My memories are like dreams, the best possible kind. I remember rolling down the hill in her backyard, and spending lazy summer days lounging in front of the lake together. My memories are full of poker chips and goldfish (for when the poker chips were unavailable).
I remember the shriek she would make when someone would unexpectedly beat her in five card draw, the way she’d stand with a hand on her hip while she bossed my dad around, and most especially the way that her smile lit up her entire face and left her eyes twinkling.
She was a lovely combination of beer lover and Emily Post. Her manners were impeccable and she was capable of carrying a conversation with anyone, all while keeping the topic off herself. These conversations usually occurred while she sipped a cold one in a tall glass.
She carried herself with a quiet strength and grace; the kind of strength that you can only acquire from getting through difficult times.
She went by the name “G” or “G Dizz” short for “G-Dizzle”; a gansta name we appointed her with in my younger years, that stuck all the way until now. She never let her classiness get in the way of embracing the name.
She called me “L”, which is I guess, her attempt at a gansta name. On her voicemails (which I have saved so I don’t forget her voice), she calls me “sweetie pie” and ends her messages with “Love ya”. At the end of phone conversations, she would follow the “love ya” with kiss noises before she hung up the phone.
We said goodbye to my Grandma this past week. Because of the pandemic, it was not in any form a normal goodbye. I didn’t get to hold her hand, or whisper in her ear how much I loved her. I didn’t get to sit by her side and soak in her presence for one last time.
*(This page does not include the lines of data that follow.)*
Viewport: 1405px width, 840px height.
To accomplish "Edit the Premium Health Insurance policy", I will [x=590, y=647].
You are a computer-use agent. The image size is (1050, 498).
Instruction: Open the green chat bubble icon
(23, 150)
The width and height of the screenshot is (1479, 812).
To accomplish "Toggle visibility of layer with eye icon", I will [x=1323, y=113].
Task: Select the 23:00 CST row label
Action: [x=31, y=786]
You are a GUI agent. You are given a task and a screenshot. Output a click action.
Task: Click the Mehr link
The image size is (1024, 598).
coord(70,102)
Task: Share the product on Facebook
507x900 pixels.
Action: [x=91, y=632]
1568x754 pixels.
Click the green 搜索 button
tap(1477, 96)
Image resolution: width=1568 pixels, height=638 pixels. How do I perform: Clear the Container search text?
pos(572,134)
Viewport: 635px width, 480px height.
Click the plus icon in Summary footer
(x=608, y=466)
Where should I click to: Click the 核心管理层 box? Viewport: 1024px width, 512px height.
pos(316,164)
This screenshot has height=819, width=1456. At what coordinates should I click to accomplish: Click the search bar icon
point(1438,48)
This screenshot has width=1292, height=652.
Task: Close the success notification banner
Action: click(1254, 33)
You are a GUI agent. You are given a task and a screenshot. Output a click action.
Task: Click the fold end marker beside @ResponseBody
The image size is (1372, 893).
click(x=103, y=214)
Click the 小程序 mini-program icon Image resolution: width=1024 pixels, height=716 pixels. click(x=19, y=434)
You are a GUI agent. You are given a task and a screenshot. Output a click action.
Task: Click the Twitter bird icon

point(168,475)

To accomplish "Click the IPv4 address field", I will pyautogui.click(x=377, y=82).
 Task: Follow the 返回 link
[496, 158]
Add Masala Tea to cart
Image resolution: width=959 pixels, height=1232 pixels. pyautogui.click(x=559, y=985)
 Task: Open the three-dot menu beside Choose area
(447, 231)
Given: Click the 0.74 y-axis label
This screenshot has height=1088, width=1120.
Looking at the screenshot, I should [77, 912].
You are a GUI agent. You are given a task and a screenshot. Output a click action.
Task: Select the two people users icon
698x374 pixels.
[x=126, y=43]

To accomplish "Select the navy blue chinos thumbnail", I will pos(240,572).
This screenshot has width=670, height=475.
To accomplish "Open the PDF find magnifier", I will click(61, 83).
No, this goodbye was different. Lucid to her last day, she kindly used her final energy to take FaceTime calls from those who needed to say goodbye.
Graceful as always, she apologized for her slurring thanks to a recent stroke and informed me that she was wearing the bathrobe I had given her for her birthday five years ago.
The call was quick; less than five minutes. I didn’t want to impede on her napping and thankfully we had spent plenty of time in prior weeks chatting over the phone so that when this goodbye came, it would be okay to keep it short.
A day or two after squeezing in all of her goodbyes, she died quietly, surrounded by family.
She is and was and will always be in my memory, beautiful.